The government body supporting breakthrough green automotive technologies, like the micro gas turbines in Jag’s C-X75 concept, has survived the ‘bonfire’ of the quangos announced today.

The Technology Strategy Board will continue to provide help and ‘seed’ funding for new car-industry technologies as it has since being formed in 2007.

In that time the TSB has paid out £100m for 72 low carbon vehicle projects, funding that has been matched by industrial companies to channel a total of £200m into innovative automotive technology in the last three years under the TSB.

Read more on the Jaguar C-X75

As well as helping Bladon Jets develop its micro gas turbines, the TSB has funded Jag’s Limo Green project with Lotus Engineering, flywheel hybrid technology, and most importantly the UK-wide trials of electric vehicles, under the Ultra Low Carbon Vehicle Demonstrator project. The fleets of Mini-Es, plug-in hybrid Toyota Priuses and Smart EVs currently operating in the UK, are all part-funded by the TSB.

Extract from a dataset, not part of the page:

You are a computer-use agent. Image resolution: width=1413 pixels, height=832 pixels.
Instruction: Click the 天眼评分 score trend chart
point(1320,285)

The Ultra Low Carbon Vehicle Demonstrator is the TSB’s single biggest automotive project, attracting £25m of funding alone to put over 200 EVS and plug-in hybrids on UK roads to evaluate the operational practicalities and problems.

That project’s scope includes charging infrastructure and the need to beef up the local electricity grid to cope with re-charging the thousands of EVs forecast to be on the roads by 2020.

Although the TSB has survived, its mode of operation is likely to change. Funding of projects has been shared with the Regional Development Agencies, which are being swept away under cost-cutting reforms.

Read more on the Jaguar Limo Green

Apart from having to battle harder for scarcer government funds, the TSB may end-up with a wider role on national projects like the Ultra Low Carbon Vehicle Demonstrator.

The TSB, part of Vince Cable’s industry department, administers government research and development money for cars through its grandly-titled Low Carbon Vehicles Innovation Platform, which is expected to continue working possibly up to 2017, depending on the need to keep supporting new technology.

That should take its operations close to the 2020 date when the EU expects the average carbon footprint of the European auto industry to have fallen to 95g/km, demanding significant numbers of EVs and plug-in hybrids.